Rowspace and Left Nullspace. Created by Sal Khan.

## Want to join the conversation?

• Its unclear to me why the dimC(A) = dimR(A)? Its clear that this is the case--but i've researched this a bit and haven't found the why this is the case. thanks
• When you row reduce A, all the rows left in the rref are linearly independent, otherwise one of the remaining rows would be a multiple of another row, and could be eliminated. But the number of rows in the rref is the same as the number of pivot columns, which is the same as the number of linearly independent column vectors.

The row vectors and column vectors of A are respectively the column vectors and row vectors of A transpose, so, as above, the number of linearly independent rows in A transpose is the same as the number of its linearly independent columns. Therefore Rank(A transpose) = Rank(A).
• I am having some trouble figuring out a couple proof type problems in this area of intro linear algebra. For example, right now I have to prove that for any matrix A if vector u is in RowA and vector v is in NullA, then product of u(transpose) and v is 0. Or that if u belongs to both RowA and NullA, then u equals the zero vector.
• This happens because RowA and NullA are orthogonal subspaces.
(1 vote)
• Is "nullspace" the same thing as the span of the "kernel"?
• Yes, and a better way to say it is that the kernel is the nullspace. The span of the kernel and the span of the nullspace are just themselves since they are already subspaces.
• Between and Sal explains how A^tx=0 is equivalent to x^TA=0^t.

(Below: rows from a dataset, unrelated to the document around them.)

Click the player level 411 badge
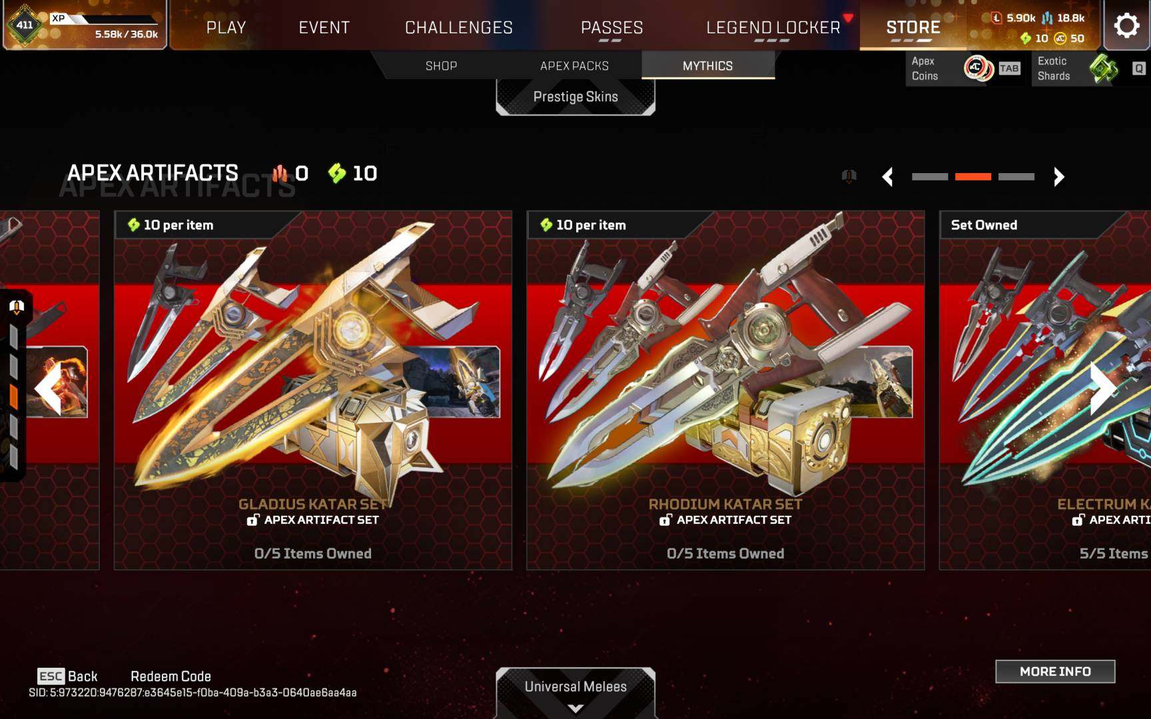The image size is (1151, 719). click(25, 25)
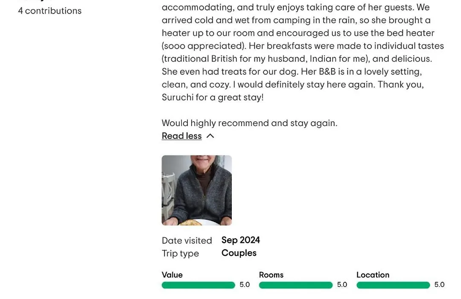Click the 4 contributions text
Viewport: 461px width, 299px height.
(50, 11)
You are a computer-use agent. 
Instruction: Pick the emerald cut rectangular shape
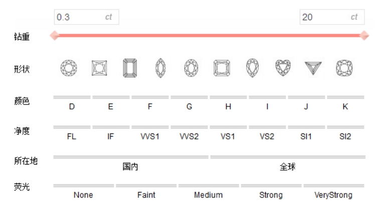[x=130, y=68]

This sounds very confuse because the left part of the equivalence creates a 2x1 matrix and the second part creates a 1x3 matrix. The left part i just need to equal to zero, but what should I do with the right part?
Also, just to be sure, a transpose of zero matrix is zero right?
(1 vote)
• A is a n⨉m matrix, so Aᵀx⃗ is a m⨉1 column vector. (since Aᵀ is a m⨉n matrix and x⃗ is a m⨉1 column vector.) Therefore in the equation Aᵀx⃗ = 0⃗, the 0⃗ is the zero m⨉1 column vector.

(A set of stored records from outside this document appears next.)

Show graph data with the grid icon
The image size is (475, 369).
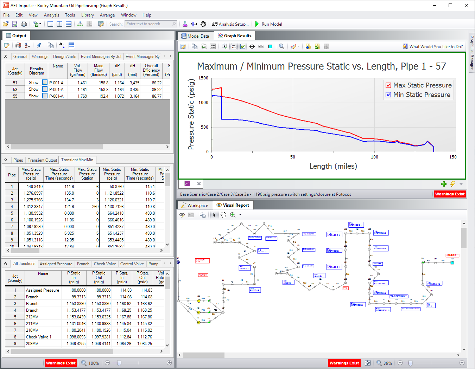213,46
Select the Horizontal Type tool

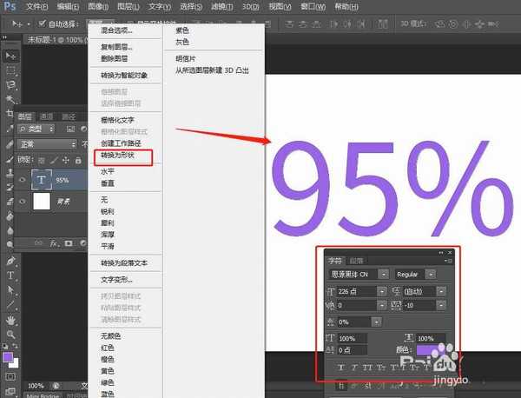(11, 275)
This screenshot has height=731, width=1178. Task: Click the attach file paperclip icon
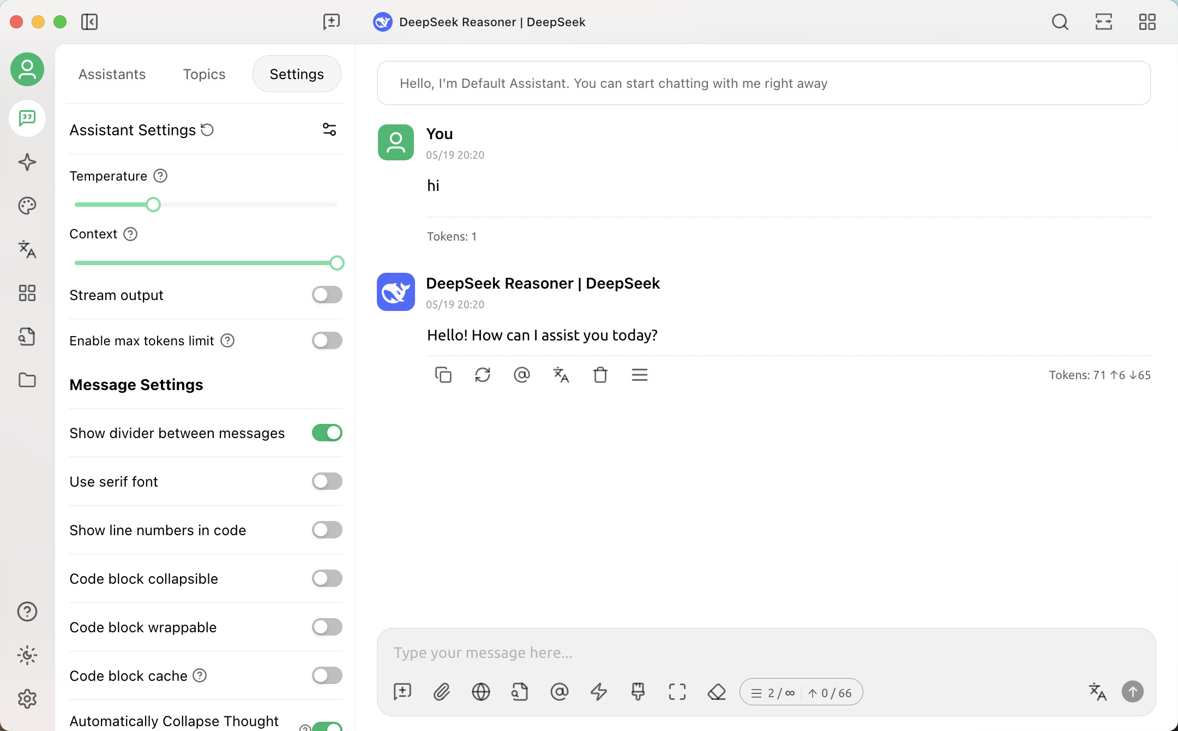(441, 692)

Now, the equation x⃗ᵀA is a 1⨉m row vector (since x⃗ᵀ is a 1xm row vector), and therefore 0⃗ᵀ is also the zero 1⨉m row vector.
• At about , Sal says that x1 is the pivot entry. But couldn't we have solved for any of the other x's also, and then expressed them in the same way?
• Yes, he could. Depending on which row you put on top, and which column comes first and second, and how you do the elimination, you could make any of the 3 variables the pivot variable. Also notice that in this problem the span of any of the column vectors is the same as span of any other.
• For a system of equations Ax=b, how do you prove that the solution for x lies in the row space of A? I tried pondering over this, in vain.
• x doesn't necessarily lie in the row space. Consider:
[2 1][x1]=[3]
[x2]

x1 = 1.5
x2 = 0

The given values for x solve the single equation, but x is not a linear multiple of the [2 1] row.
• If Rank(A)=Rank(A Transpose), then that should mean dim( (C(A) )= dim ( C(A Transpose) ). If we have, say, 2 pivots then that means we have two Lin. Ind. rows. In that case dim ( C(A transpose) )= 2. The two independent rows form a basis for the column space of A transpose.
But if we have 2 pivots, then we also have two Lin. Ind. columns and dim ( C(A) )= 2.The two independent columns form a basis for the column space of A. So dim ( C(A) ) =2= dim ( C(A Transpose) ). Is this reasoning correct?
• It's absolutely correct.......The number of columns with pivots = the number of rows with pivots........v.i.z. .....Number of independent columns = Number of independent rows
So, C(A) = C(A Transpose) = Rank(A).
• I used x2 as the pivot variable and got the basis of c(a) right but not the null space. Can there not be different free variables in one matrix?
(1 vote)
• Maybe your null space has the same dimensions (R^2), and is even the same 2 dimensional subspace of R^3, but has different basis vectors. You could check this by taking the cross product of the basis vectors of both versions to see if they're parallel.